Which lines in the data below contain the word "agent"? Return each of them.

========================================

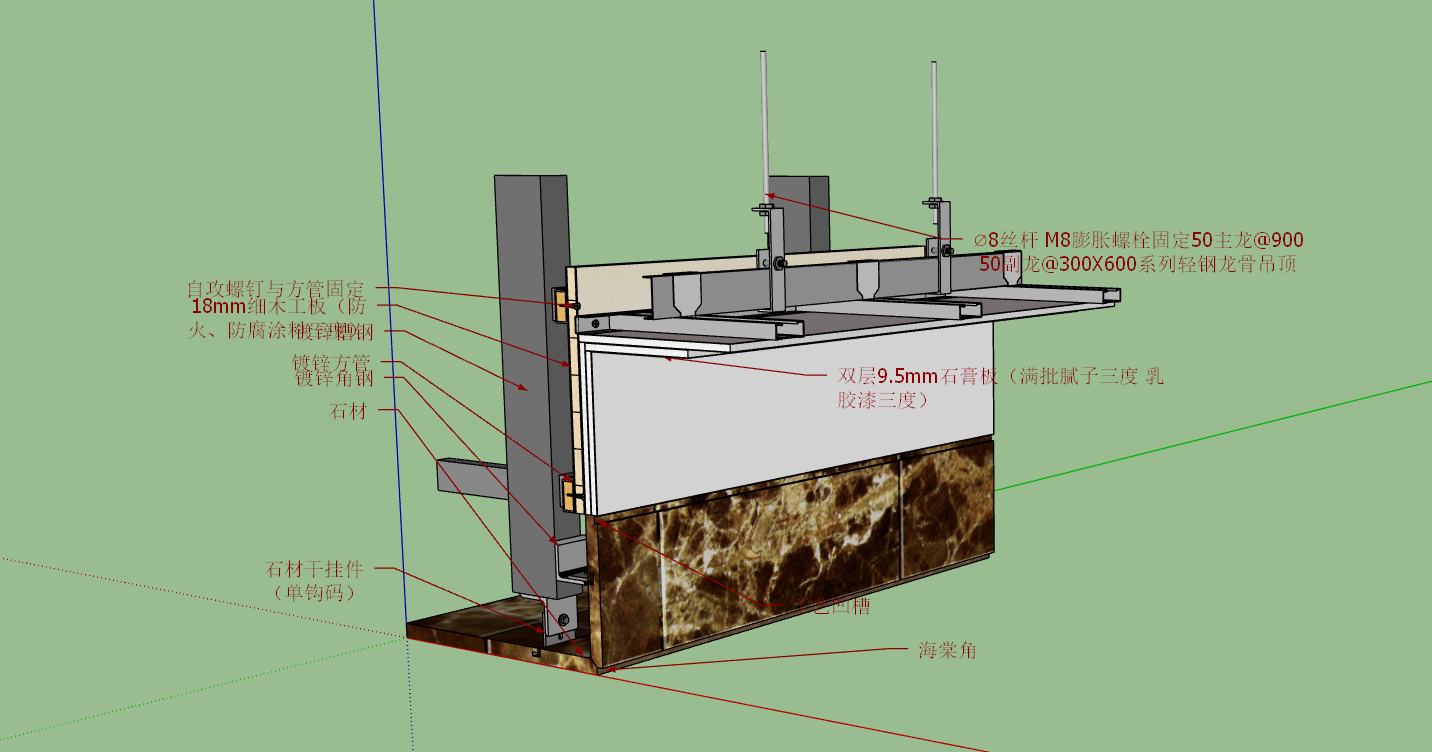Click the 镀锌方管 annotation text

(331, 362)
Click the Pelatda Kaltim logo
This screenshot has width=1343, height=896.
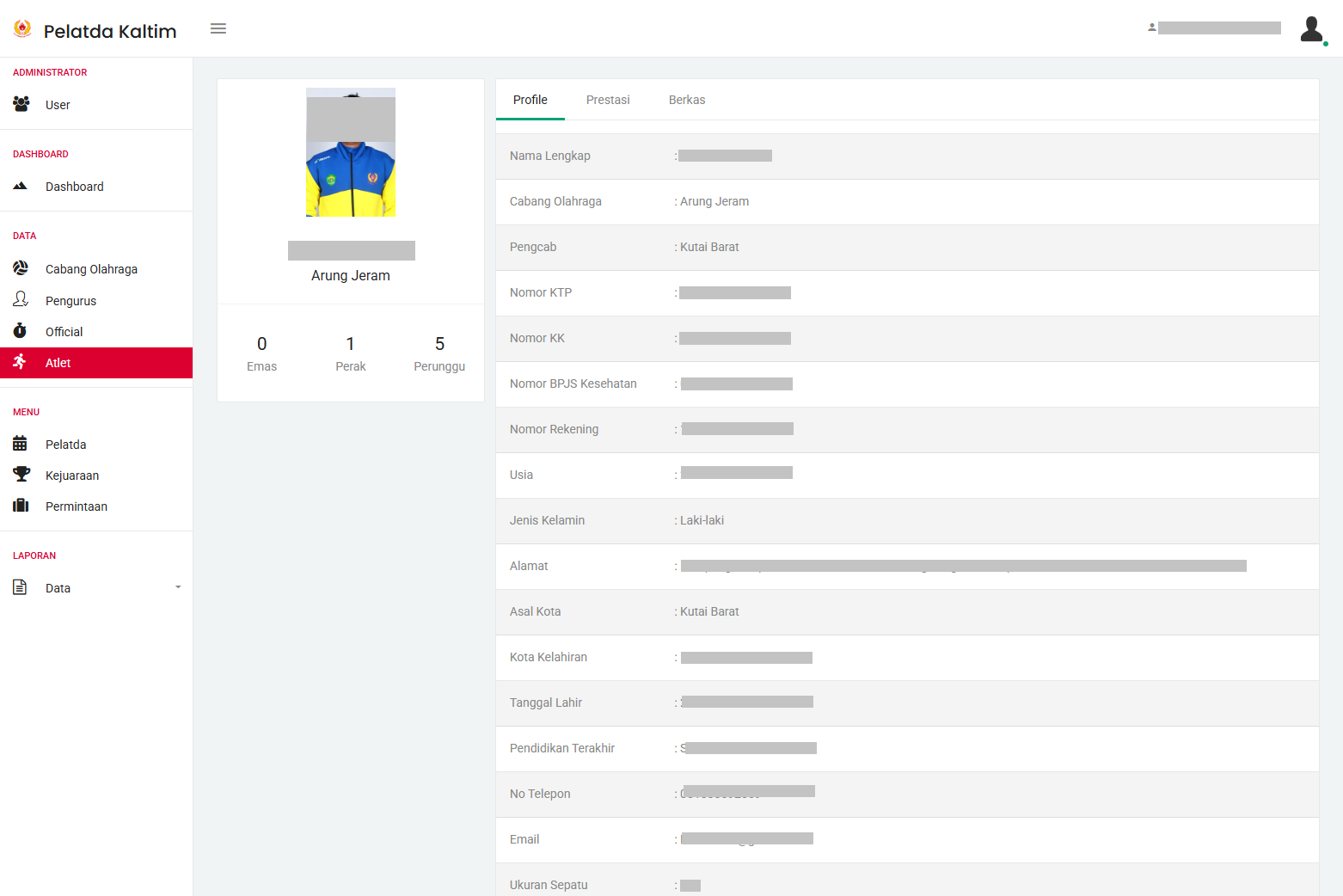23,29
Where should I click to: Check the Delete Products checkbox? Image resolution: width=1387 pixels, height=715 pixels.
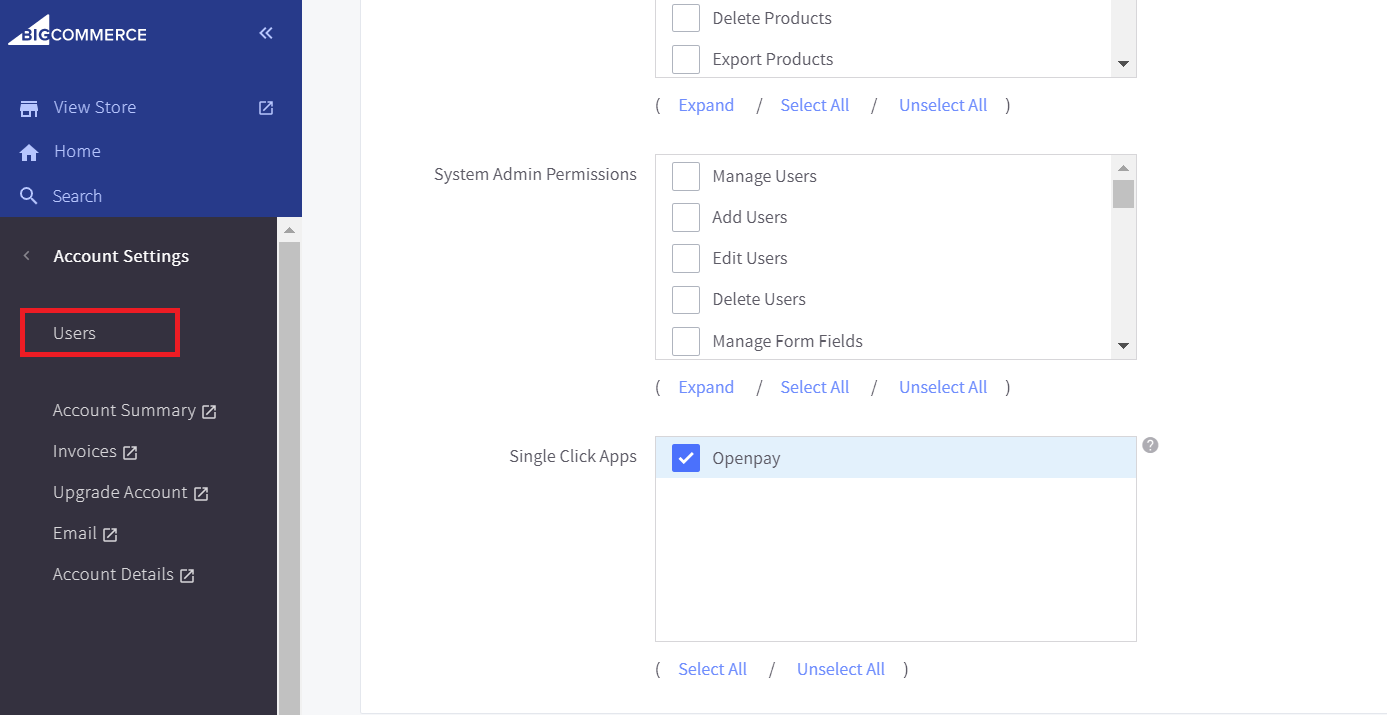tap(686, 18)
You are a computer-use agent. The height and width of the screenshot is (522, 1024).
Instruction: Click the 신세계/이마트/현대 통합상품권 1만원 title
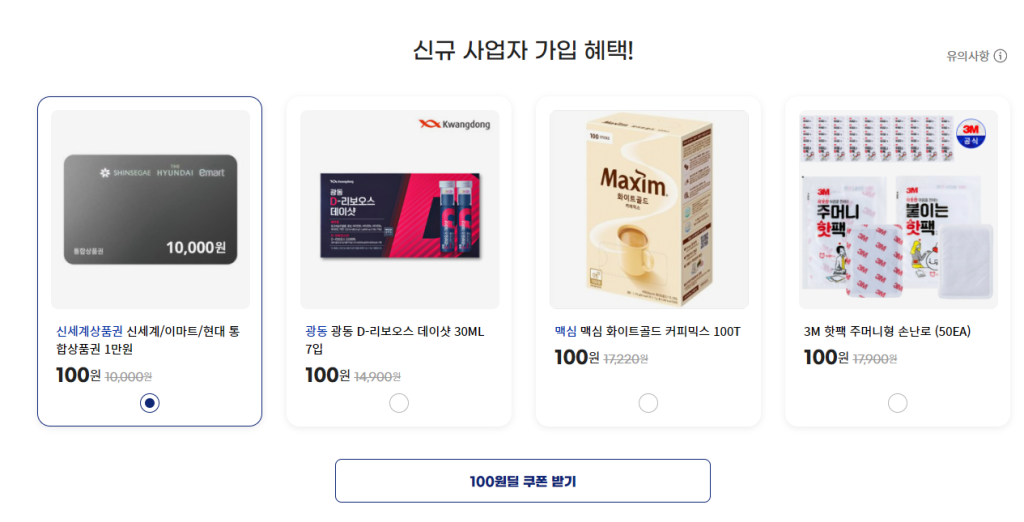tap(148, 340)
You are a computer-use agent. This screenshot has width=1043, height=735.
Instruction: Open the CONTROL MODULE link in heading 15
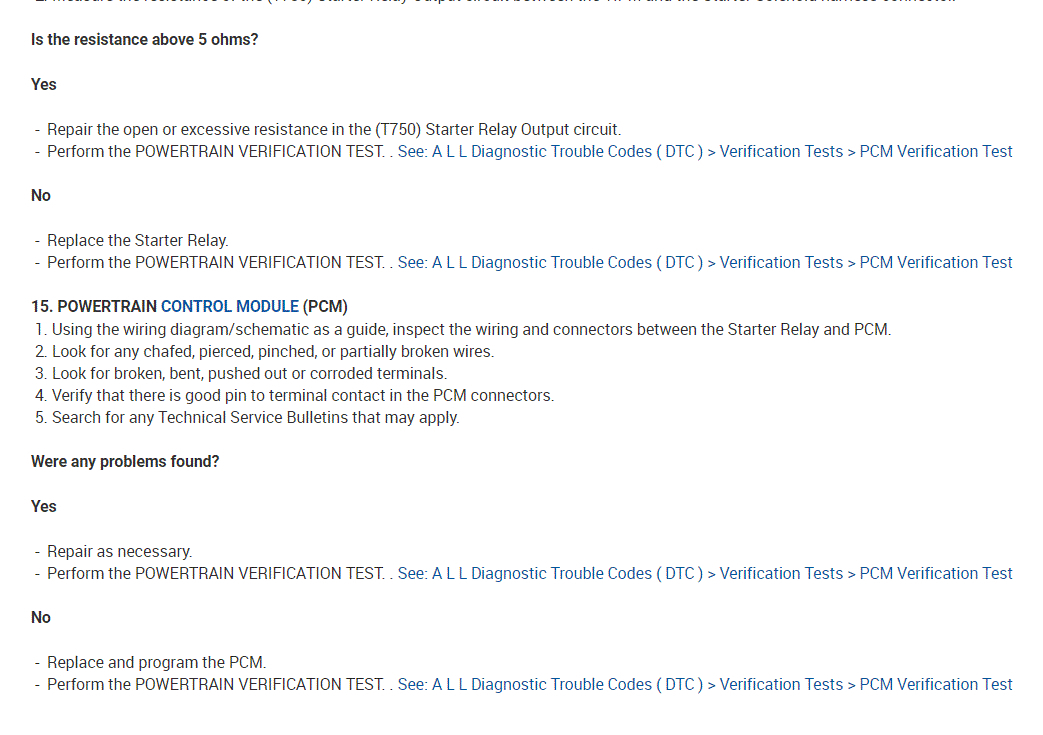tap(229, 306)
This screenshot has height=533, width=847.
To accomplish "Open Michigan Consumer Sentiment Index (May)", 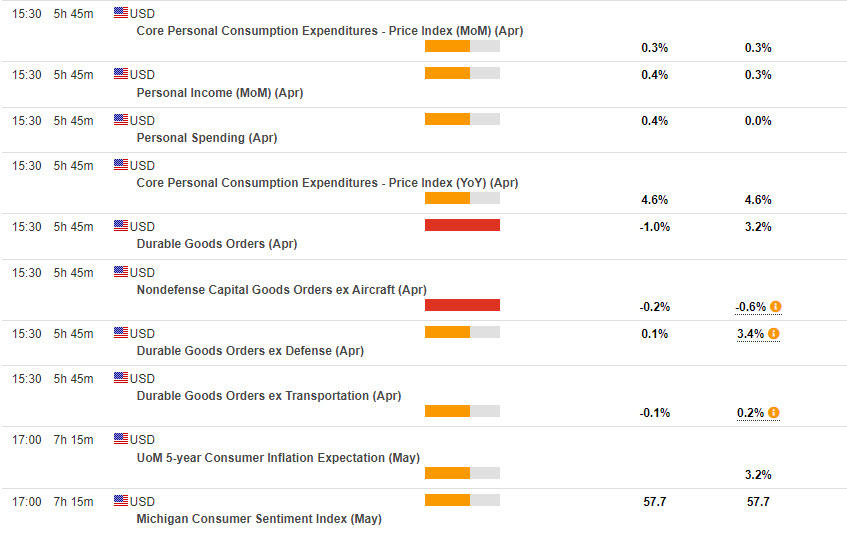I will coord(258,519).
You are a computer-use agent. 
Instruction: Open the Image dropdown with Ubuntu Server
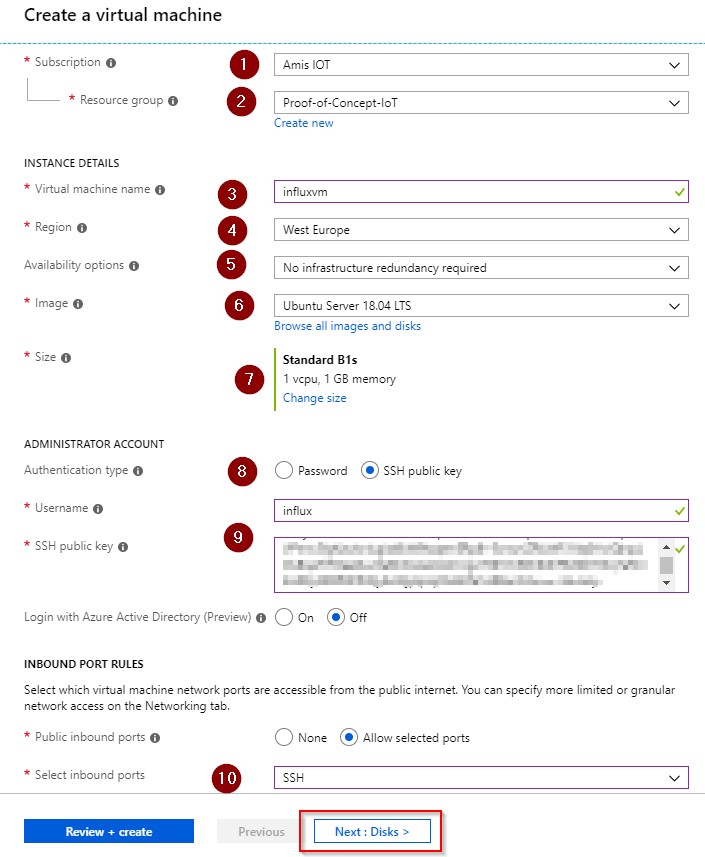pyautogui.click(x=480, y=305)
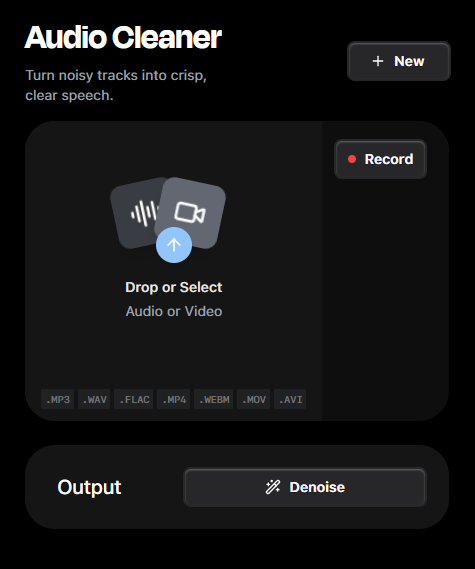
Task: Click the .FLAC format tag
Action: pos(134,399)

========================================

## ANSWER SPACE
You are a computer-use agent. The height and width of the screenshot is (522, 1024).
You are a computer-use agent. This screenshot has width=1043, height=735.
You are a computer-use agent. 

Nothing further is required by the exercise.